*** Opening of Dataset extract ***

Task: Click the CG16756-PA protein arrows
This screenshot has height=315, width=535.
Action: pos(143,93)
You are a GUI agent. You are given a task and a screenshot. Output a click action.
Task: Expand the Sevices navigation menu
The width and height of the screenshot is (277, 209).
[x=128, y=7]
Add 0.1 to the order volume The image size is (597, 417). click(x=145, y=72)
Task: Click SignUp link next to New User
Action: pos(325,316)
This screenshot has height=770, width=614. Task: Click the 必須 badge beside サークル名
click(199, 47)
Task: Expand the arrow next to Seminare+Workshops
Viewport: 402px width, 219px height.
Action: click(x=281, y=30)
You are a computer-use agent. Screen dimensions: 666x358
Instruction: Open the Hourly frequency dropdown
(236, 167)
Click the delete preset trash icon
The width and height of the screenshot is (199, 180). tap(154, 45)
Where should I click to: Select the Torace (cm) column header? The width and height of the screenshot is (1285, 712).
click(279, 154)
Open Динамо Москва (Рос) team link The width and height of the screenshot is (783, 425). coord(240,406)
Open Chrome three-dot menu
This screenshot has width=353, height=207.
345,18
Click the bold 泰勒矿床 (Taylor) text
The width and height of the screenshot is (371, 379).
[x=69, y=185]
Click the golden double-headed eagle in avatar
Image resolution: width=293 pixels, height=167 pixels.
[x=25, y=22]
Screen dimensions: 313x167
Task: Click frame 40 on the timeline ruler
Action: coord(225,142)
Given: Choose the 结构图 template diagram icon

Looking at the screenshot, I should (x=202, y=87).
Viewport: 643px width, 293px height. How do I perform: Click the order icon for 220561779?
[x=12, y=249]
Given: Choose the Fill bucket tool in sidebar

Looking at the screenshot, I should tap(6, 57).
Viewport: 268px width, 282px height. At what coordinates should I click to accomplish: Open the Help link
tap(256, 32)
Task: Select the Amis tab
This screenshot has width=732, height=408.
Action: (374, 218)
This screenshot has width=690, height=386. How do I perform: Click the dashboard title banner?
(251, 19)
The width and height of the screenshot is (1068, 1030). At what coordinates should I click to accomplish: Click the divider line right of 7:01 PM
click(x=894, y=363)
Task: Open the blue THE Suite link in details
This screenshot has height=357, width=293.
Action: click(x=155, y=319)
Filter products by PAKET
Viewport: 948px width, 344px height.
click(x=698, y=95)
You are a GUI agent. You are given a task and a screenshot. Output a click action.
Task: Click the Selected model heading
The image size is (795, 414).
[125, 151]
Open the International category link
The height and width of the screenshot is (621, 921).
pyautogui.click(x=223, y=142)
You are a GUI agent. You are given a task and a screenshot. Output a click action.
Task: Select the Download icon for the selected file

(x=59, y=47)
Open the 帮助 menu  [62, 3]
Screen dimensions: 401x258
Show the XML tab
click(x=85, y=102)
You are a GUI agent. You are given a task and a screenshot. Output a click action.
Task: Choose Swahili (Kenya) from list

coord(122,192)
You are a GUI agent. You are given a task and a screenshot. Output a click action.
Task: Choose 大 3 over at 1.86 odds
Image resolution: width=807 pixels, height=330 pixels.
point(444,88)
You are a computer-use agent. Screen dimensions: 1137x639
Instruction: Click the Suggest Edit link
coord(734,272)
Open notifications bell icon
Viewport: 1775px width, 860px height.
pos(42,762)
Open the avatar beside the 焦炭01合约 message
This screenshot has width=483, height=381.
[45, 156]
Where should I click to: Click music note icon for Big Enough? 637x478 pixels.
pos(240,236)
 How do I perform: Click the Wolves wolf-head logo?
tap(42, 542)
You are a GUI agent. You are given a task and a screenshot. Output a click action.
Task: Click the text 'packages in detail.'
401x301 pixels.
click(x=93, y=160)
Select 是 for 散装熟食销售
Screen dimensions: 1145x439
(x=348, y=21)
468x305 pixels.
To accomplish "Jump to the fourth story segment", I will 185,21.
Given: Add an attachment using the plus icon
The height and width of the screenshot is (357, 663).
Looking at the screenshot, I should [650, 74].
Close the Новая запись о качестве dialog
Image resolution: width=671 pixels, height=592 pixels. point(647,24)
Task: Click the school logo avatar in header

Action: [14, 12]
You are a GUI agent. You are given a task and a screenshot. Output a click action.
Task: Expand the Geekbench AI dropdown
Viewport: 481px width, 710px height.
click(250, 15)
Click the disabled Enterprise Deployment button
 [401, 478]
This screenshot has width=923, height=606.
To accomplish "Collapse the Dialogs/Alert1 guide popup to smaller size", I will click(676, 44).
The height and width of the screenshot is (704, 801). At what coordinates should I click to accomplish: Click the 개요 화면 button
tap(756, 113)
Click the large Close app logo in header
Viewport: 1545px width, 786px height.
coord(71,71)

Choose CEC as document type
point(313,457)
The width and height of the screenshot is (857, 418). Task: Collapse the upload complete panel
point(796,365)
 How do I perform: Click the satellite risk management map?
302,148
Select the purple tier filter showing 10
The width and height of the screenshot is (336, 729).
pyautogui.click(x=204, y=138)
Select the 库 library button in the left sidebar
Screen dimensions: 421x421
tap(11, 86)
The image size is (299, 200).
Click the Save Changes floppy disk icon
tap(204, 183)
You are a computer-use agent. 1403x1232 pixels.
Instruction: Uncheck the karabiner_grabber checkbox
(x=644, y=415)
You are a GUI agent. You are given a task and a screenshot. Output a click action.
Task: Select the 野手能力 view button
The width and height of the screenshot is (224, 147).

*** Close of Dataset extract ***

Which lines in the records above hold the string "Expand"? Copy each of them.

__Problem solution__:
Task: Expand the Sevices navigation menu
Task: Expand the arrow next to Seminare+Workshops
Task: Expand the Geekbench AI dropdown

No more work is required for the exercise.